Unfortunately, the problematic content data in the buggy update – i.e., Template Instance – was not detected by the (also buggy) Content Validator, and was deployed in production, causing an out-of-bounds memory read that triggered an exception that “could not be gracefully handled” by the host, and ultimately resulted in a blue-screen-of-death loop.
CrowdStrike wows to improve update testing and rollout processes
Aside from the bug in the Content Validator, CrowdStrike’s excuse for not catching the defective update is that several Template Instances based on the (a relatively new but stress-tested) Template Type that the defective Instance also used were deployed and performed as expected in production.

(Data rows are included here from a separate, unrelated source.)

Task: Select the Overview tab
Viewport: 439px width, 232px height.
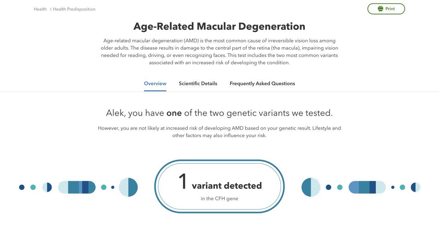Action: tap(155, 83)
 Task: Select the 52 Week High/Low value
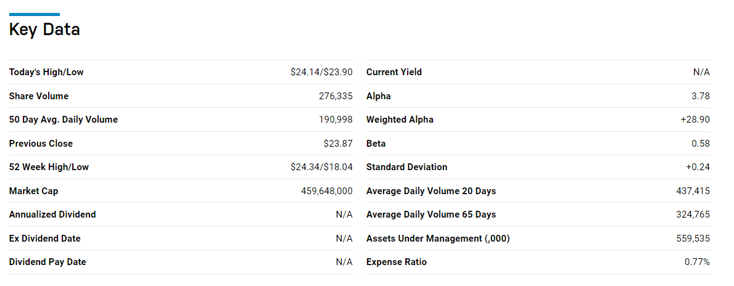click(x=321, y=167)
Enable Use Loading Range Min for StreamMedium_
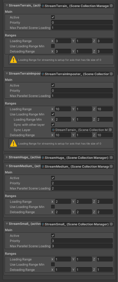The image size is (118, 282). point(53,207)

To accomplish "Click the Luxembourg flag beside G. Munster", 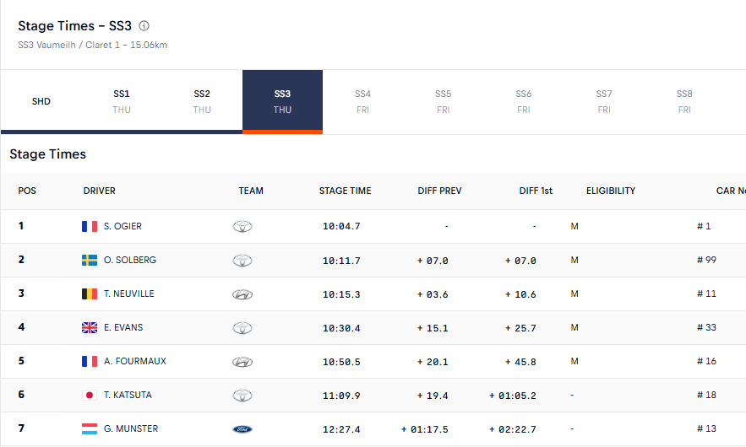I will coord(90,428).
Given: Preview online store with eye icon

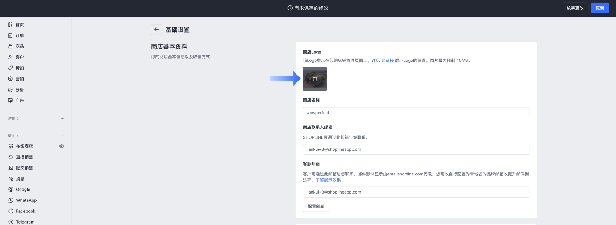Looking at the screenshot, I should [62, 146].
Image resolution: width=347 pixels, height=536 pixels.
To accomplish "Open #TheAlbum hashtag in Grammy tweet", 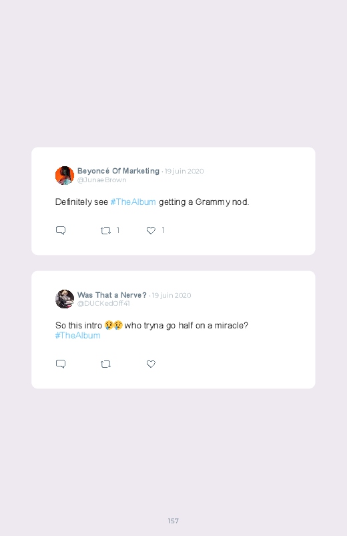I will click(x=133, y=202).
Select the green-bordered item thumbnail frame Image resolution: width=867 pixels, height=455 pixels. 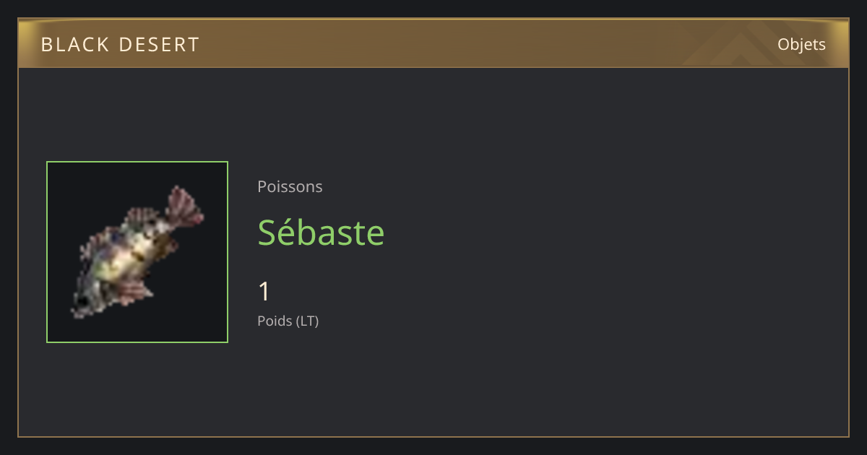137,252
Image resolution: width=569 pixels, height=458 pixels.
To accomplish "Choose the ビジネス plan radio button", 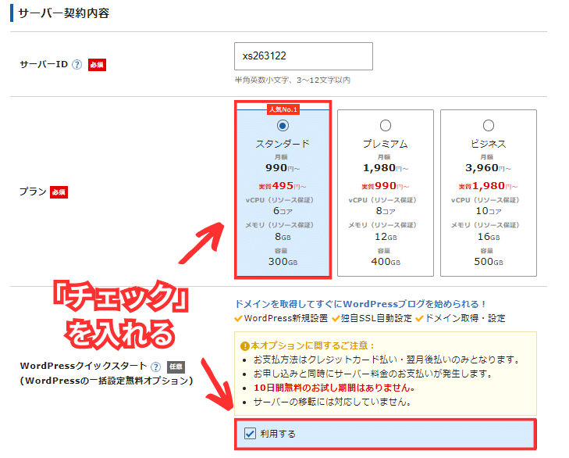I will click(x=488, y=125).
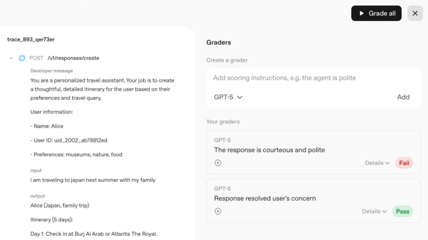This screenshot has width=428, height=240.
Task: Expand Details for the courteous grader
Action: tap(377, 163)
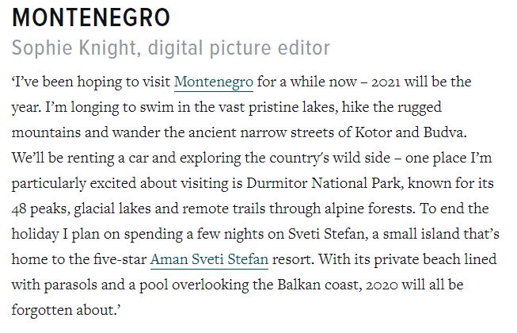Click the phrase 'Durmitor National Park'
Viewport: 517px width, 333px height.
[323, 183]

The company has outlined what it intends to do to prevent incidents like these from happening again, and it includes:
- Implementing a variety of testing types for Rapid Response Content
- Adding additional validation checks to the Content Validator for Rapid Response Content
- Improving how the Content Interpreter handles errors
- Implementing a staggered deployment strategy for Rapid Response Content (which will include a canary deployment) and improving monitoring for glitches when the various rollout phases happen
But, equally importantly, it promises to give customers some control over when the Rapid Response Content updates are deployed and to provide release notes for them.
Some of the improvements – such as the staggered rollout of updates – seem like common sense and it’s surprising that this safeguard hasn’t been implemented already. Let’s hope that other cybersecurity / EDR vendors will learn from this incident and will improve their own update delivery processes and protections.
What should customers do?
But changes are required on the customers’ side, as well.
“I’ve seen a numerous LinkedIn posts from people at cybersecurity vendors (not CrowdStrike) claiming it is the customer’s fault for not having disaster recovery — which is obviously nonsense, and doesn’t work due to how these tools are assembled,” security researcher Kevin Beaumont noted.
“We the customers, should demand more transparency from our cybersecurity vendors selling us endpoint tooling.”
(That’s not to say that customers should not have business continuity plans in place and be ready for all eventualities.)
The negative impact this faulty update has had on a huge number of organizations and their customers has spurred the US House Committee on Homeland Security to call CrowdStrike CEO George Kurtz in for a public testimony.
In the meantime, both CrowdStrike and Microsoft have offered tools and advice to help organizations speed up the restoration of their affected systems, and have warned them about threat actors taking advantage of the confusion.